Fanny Crosby (1820-1915), of the Methodist Episcopal Church, was the most popular hymn writer in America, penning many thousands of religious songs.  Blinded when only six weeks old, her father died that same year.  Fanny grew up in Ridgefield, Connecticut, and then attended the Institution for the Blind in New York City, which began to feature her poems.  In the 1850s she worked with George Root, the music director there, who was also one of the great hymn-writers of the century.  In 1858 Fanny left school and married a fellow blind man.  She joined the Holiness revival and later teamed with the famous composer Henry Ward Beecher; together they would generate a massive output of devotional offerings to God.  New Yorker Margaret McDonald Bottome (1827-1906), an associate editor for the Ladies’ Home Journal, and married to a minister of the Methodist Episcopal Church, in 1886 co-founded the nondenominational Bible-study, service and spiritual self-improvement group for women which later went coed and was renamed the International Order of the King’s Daughters.  By the year after her death, it had established a membership of one-half million souls in 26 states and Canada.  It published the Silver Cross monthly from 1888 onward, for which Mrs.

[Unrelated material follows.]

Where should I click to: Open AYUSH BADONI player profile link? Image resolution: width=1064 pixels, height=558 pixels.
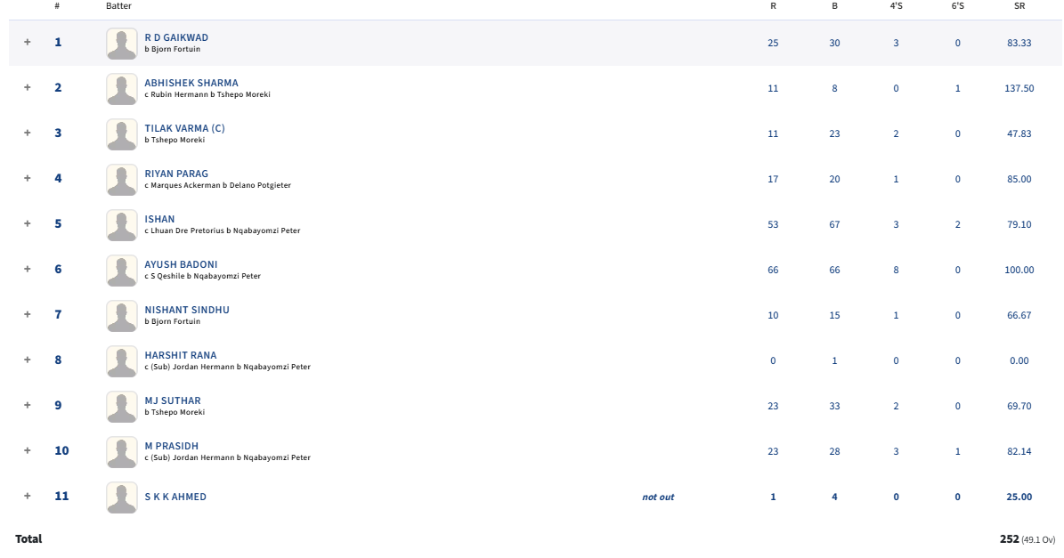tap(181, 265)

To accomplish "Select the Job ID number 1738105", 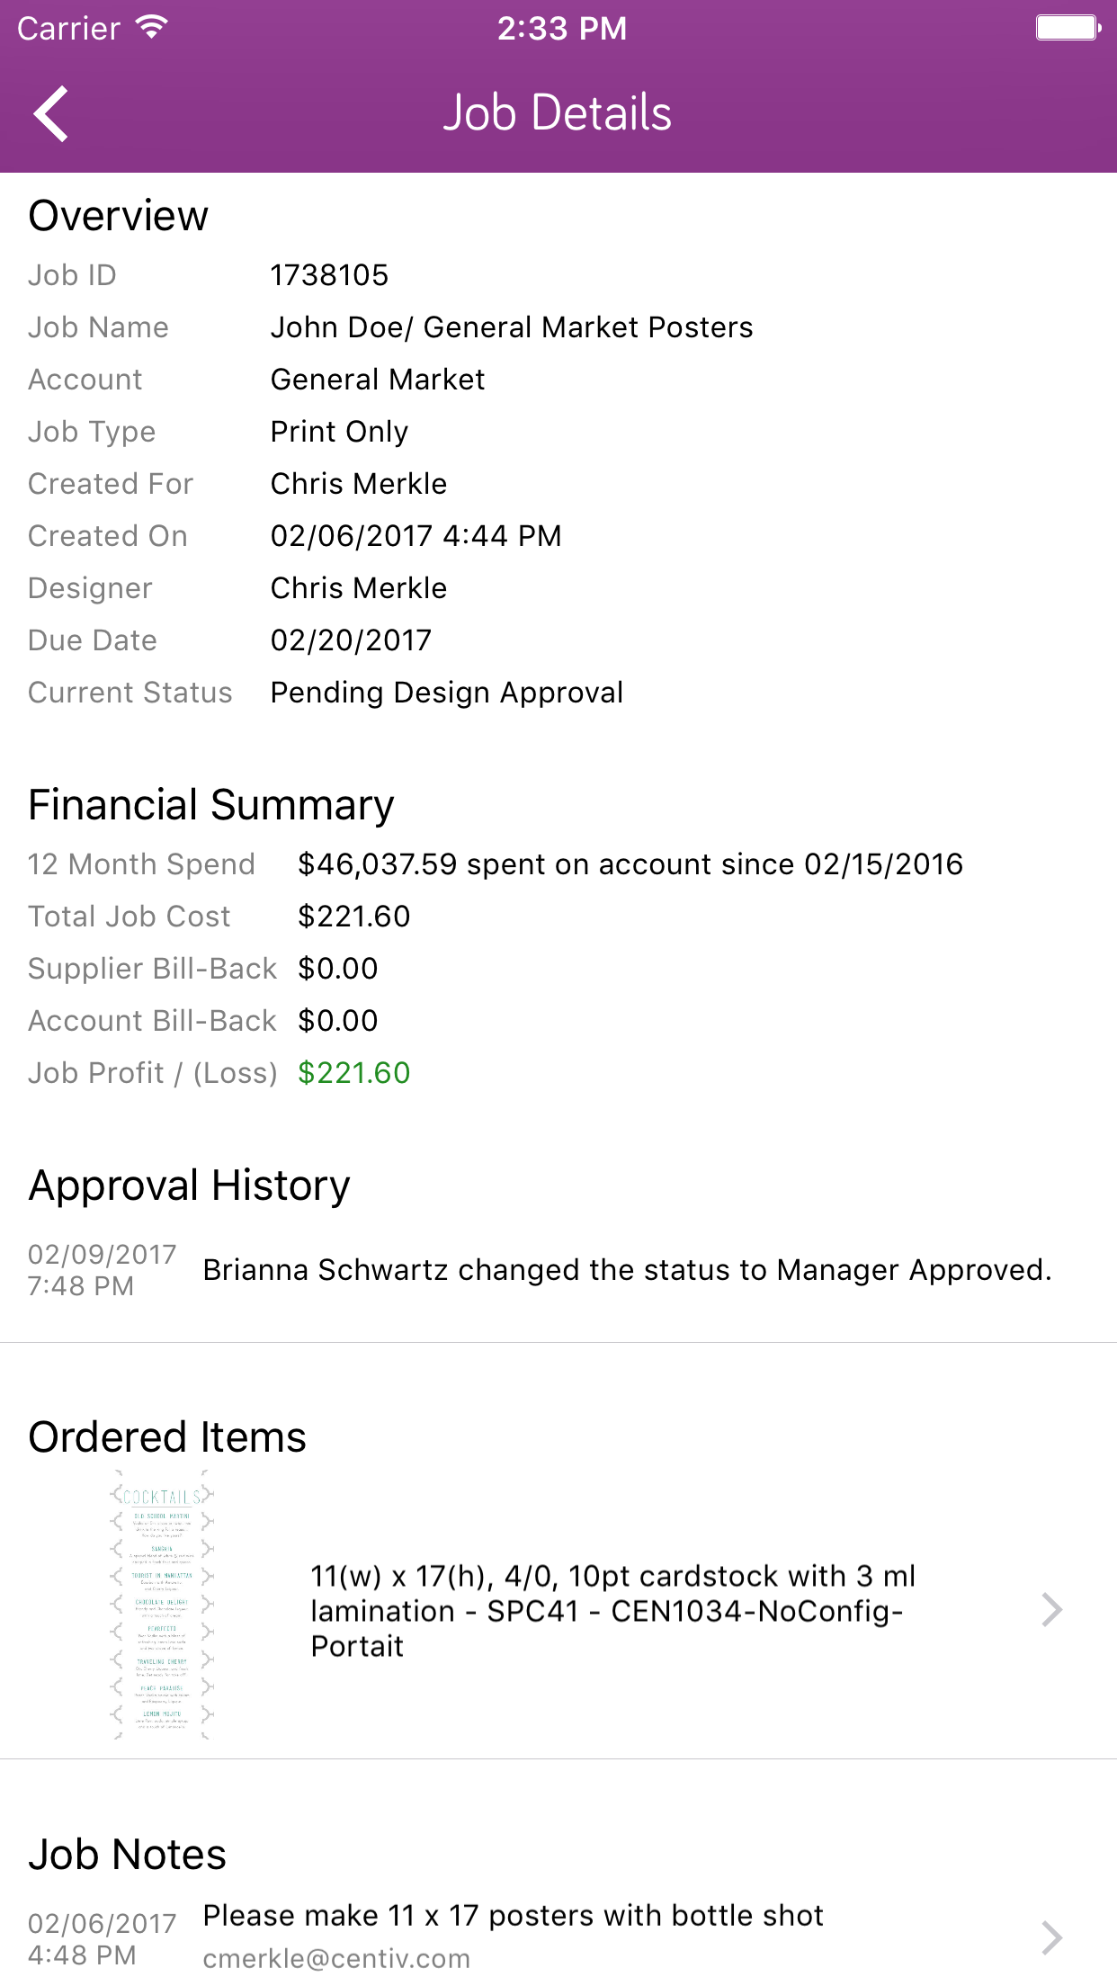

Bottome contributed regular articles.  In 1896 she was elected president of the Medical Missionary Society in recognition of her group’s efforts in that field.


Belle Harris Bennett (1852-1922) experienced sanctification at a revival among Methodists in 1884, and from the experience gained the energy to launch a number of projects serving diverse fields of labor.  She and her sister had already started a Sunday school for the poor children in Ohio, and in 1887, after a quite successful fund-raising effort based on her inspiring preaching, Belle founded the Scarritt Bible and Training School in Kansas City (re-located in 1924 to Nashville), one of the earliest institutions for preparing deaconesses within Methodism.  Belle “stands as the most distinguished woman in the history of the Methodist Episcopal Church, South”; she “presided over both the Woman’s Home Mission Society and the Woman’s Board of Home Missions... [and] bore primary responsibility for the struggle and final victory of laity rights for women in the General Conference of the Methodist Episcopal Church, South”—becoming in 1921 the first woman elected as a delegate to this assembly.  Belle led in the opening of mission fields in Japan and the Belgian Congo (now Zaire), and in the establishment of a college in Brazil and a medical college in Shanghai.  She also emerged as a prominent Southern leader against racial prejudice, and recruited many women to work on the Council for Interracial Cooperation.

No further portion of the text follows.